3° Au-delà du vote, il y a le militantisme, dans un parti politique, évidemment. Cela passe par la participation aux réunions, à la distribution de tracts, au collage d’affiches, à la participation à des meetings et pourquoi pas à leur organisation. Mais le militantisme peut aussi passer par des associations ou des syndicats. Il existe en effet des associations à connotation politique forte comme Greenpeace ou DAL (droit au logement), contrairement à des associations sportives ou de loisirs. Il est de ce fait parfois difficile de distinguer « militantisme » et « engagement associatif ». Sans doute le militant se distingue-t-il par ses actions concrètes du simple adhérent à un parti ou une quelconque association. Mais un adhérent à Greenpeace risque fort de militer pour défendre sa cause. Si les actions menées dans le cadre de partis, de syndicats ou d’associations sont généralement collectives il n’en va pas de même pour la consommation engagée. Que ce soit sous forme de boycott ou de buycott, le citoyen agit seul, même si des associations sont engagées dans des formes alternatives de consommation.

4° Une fois mis en évidence les formes de l'engagement politique, il peut être intéressant d'en souligner les conditions socio-économiques. Globalement notons que l'engagement économique concerne des hommes, âgés et cadres. Cela ne veut pas dire que les jeunes se désintéressent de la politique. Ils s'engagent davantage dans des formes alternatives au vote (manifestations, vote). De même les femmes sont moins syndiquées et adhèrent à des associations davantage tournées vers le « social ». Enfin les cadres sont surreprésentés dans l'engagement car ils disposent notamment d'un capital culturel et sont habitués à prendre des initiatives et à « mener » des équipes. 

5° Une fois que l'on sait qui a tendance à s'engager, il faut soulever le paradoxe de l'action collective mis en évidence par M. Olson. Étant donnée que l'action collective est coûteuse, en temps et en argent, et que ses bénéfices sont indivisibles (chacun en profite), il est rationnel de se comporter en passager clandestin (free rider) et laisser les autres participer et supporter les coûts alors même que l'action est profitable pour tous.

6° Malgré le paradoxe de l'action collective, des actions à plusieurs pour défendre un intérêt commun sont quand même mises en œuvre. Comment l'expliquer ? A travers 3 raisons. D'abord les rétributions symboliques comme la satisfaction du devoir accompli, le plaisir de « lutter » ensemble, de se faire de nouveaux amis, les gains en notoriété lorsqu'on est membre d'un syndicat ou d'une association, … Ensuite il y a les incitations sélectives qui vont récompenser ou pénaliser les individus, ceux qui participent en leur réservant des avantages ou les gains de l'action.
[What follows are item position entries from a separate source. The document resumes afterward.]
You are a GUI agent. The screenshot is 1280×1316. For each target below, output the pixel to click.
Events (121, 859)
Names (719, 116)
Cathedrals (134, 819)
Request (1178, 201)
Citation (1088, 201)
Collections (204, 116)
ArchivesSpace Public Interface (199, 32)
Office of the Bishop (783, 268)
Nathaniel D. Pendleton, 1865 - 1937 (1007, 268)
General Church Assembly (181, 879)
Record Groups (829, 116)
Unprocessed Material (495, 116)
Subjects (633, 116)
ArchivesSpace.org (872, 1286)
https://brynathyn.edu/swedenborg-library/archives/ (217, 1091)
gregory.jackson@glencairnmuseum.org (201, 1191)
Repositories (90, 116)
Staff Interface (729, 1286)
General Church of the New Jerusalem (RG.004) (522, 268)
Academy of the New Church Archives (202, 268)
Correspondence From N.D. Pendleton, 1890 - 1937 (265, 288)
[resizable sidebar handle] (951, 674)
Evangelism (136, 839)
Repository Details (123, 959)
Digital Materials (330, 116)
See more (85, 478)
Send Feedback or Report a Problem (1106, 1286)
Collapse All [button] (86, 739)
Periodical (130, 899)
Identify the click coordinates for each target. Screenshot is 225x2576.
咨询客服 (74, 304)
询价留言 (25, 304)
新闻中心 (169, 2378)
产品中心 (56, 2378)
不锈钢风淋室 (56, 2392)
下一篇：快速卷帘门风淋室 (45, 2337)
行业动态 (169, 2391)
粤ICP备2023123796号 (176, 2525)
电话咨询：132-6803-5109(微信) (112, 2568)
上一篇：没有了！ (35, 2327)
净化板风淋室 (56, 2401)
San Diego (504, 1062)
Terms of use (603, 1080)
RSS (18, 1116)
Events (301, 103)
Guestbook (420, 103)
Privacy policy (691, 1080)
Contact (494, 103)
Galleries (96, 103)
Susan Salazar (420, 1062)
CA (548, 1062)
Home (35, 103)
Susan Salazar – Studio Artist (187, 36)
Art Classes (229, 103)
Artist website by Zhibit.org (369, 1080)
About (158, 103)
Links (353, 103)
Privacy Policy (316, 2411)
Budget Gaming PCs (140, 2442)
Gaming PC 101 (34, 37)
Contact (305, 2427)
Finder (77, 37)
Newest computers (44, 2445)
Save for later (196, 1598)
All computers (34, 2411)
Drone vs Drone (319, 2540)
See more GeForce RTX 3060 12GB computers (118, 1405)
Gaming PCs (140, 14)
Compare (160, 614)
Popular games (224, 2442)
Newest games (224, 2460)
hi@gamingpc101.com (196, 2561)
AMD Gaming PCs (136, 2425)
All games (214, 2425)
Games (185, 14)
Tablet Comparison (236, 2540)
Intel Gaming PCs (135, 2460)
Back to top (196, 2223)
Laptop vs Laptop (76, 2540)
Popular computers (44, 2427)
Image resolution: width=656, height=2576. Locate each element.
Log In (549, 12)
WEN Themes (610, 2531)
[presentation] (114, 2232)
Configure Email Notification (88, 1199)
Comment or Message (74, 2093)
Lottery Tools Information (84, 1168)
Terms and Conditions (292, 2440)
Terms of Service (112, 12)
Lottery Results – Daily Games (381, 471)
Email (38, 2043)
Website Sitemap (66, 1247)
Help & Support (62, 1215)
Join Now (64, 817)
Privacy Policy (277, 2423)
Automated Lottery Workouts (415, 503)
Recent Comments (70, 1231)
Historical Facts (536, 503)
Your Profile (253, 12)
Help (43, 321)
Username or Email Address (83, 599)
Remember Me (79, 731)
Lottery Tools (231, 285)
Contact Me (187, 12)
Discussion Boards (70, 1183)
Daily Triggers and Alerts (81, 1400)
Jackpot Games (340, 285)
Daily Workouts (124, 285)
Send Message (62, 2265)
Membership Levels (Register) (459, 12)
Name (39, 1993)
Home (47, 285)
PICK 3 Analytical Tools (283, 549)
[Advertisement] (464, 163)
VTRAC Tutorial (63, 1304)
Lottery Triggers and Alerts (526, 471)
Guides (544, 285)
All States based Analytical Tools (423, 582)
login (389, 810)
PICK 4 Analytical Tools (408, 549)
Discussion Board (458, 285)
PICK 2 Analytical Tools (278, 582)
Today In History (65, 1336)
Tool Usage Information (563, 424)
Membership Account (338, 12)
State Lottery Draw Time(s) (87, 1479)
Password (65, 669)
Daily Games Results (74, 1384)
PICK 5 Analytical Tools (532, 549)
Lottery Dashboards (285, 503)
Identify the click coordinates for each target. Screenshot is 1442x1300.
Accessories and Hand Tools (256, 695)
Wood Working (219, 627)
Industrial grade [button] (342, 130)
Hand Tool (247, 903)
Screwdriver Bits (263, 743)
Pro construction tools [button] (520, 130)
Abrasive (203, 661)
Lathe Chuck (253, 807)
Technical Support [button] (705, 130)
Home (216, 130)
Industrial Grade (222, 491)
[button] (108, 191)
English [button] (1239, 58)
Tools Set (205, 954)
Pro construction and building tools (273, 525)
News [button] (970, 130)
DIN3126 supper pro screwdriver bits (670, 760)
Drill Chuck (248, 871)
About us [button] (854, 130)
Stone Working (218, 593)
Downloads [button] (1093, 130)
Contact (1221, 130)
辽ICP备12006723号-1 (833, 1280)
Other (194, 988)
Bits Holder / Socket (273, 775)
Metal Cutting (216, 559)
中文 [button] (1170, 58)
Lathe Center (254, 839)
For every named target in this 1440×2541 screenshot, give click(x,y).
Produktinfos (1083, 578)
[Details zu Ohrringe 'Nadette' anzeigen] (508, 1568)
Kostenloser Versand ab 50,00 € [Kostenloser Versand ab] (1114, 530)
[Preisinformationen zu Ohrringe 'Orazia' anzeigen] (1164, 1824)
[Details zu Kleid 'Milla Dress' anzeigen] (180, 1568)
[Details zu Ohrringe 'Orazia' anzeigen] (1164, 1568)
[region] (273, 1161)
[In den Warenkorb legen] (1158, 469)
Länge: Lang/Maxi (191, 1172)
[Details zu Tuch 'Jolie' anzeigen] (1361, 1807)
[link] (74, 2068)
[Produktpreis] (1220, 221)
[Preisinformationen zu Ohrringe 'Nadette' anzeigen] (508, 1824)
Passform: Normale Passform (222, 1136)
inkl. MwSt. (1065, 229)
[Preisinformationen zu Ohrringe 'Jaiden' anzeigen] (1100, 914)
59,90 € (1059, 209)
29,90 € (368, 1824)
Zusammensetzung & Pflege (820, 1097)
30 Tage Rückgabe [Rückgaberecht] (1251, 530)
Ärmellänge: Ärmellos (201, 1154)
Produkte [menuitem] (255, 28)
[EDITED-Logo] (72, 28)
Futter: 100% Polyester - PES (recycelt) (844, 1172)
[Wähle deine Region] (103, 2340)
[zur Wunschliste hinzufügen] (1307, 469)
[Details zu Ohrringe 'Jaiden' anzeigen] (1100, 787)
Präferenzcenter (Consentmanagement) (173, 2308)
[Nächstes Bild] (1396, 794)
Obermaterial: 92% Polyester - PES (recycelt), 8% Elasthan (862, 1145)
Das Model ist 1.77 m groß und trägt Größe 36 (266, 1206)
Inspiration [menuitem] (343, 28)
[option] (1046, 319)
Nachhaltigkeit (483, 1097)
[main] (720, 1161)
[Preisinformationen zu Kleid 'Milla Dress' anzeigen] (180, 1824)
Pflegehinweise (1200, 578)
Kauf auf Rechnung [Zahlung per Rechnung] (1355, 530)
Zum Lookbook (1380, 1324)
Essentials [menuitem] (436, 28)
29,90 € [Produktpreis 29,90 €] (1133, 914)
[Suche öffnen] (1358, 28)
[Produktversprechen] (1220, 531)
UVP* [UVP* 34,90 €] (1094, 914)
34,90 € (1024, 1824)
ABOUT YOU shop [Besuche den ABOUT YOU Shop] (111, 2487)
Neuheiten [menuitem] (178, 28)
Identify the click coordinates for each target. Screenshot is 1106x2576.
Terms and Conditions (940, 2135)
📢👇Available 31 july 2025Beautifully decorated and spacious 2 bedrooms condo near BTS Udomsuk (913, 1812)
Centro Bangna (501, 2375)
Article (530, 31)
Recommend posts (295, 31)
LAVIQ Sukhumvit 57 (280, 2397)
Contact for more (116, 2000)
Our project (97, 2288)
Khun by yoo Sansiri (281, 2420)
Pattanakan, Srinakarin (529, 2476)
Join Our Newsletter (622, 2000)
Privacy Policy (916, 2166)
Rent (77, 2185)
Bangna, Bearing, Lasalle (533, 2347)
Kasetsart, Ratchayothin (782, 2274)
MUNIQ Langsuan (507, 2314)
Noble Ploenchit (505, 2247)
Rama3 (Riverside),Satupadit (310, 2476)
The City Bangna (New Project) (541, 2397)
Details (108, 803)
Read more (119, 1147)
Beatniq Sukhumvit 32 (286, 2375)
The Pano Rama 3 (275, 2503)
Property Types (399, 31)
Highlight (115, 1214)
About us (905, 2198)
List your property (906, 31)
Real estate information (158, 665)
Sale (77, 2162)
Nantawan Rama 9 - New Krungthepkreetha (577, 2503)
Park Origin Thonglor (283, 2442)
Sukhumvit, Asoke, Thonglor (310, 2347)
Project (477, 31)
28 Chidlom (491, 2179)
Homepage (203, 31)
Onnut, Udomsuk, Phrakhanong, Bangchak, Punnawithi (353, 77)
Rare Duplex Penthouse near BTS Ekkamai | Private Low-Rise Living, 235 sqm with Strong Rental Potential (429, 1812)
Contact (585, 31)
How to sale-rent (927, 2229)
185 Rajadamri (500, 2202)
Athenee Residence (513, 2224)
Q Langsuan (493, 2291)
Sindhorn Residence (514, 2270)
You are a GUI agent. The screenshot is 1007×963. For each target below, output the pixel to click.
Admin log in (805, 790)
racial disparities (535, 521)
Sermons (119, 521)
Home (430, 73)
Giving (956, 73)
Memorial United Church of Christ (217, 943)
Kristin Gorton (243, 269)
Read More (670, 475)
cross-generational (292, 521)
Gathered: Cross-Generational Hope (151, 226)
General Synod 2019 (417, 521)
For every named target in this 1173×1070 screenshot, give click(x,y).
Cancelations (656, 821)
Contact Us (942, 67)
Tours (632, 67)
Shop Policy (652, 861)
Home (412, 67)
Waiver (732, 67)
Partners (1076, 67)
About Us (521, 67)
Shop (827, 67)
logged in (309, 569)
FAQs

Enfin certaines conditions (structures) politiques constituent des opportunités pour l'engagement comme les régimes démocratiques, des gouvernements peu répressifs, …

7° Une fois que l'on sait que le paradoxe de l'action collective peut être surmonté, reste à voir comment évoluent dans l'histoire les objets, les acteurs et les répertoires de l'actions collective. Il existe en fait et depuis longtemps une multitude de raisons d'agir collectivement et il n'est pas toujours évident de séparer les objets de l'action de leurs acteurs et de leurs répertoires. Tentons quand même l'exercice.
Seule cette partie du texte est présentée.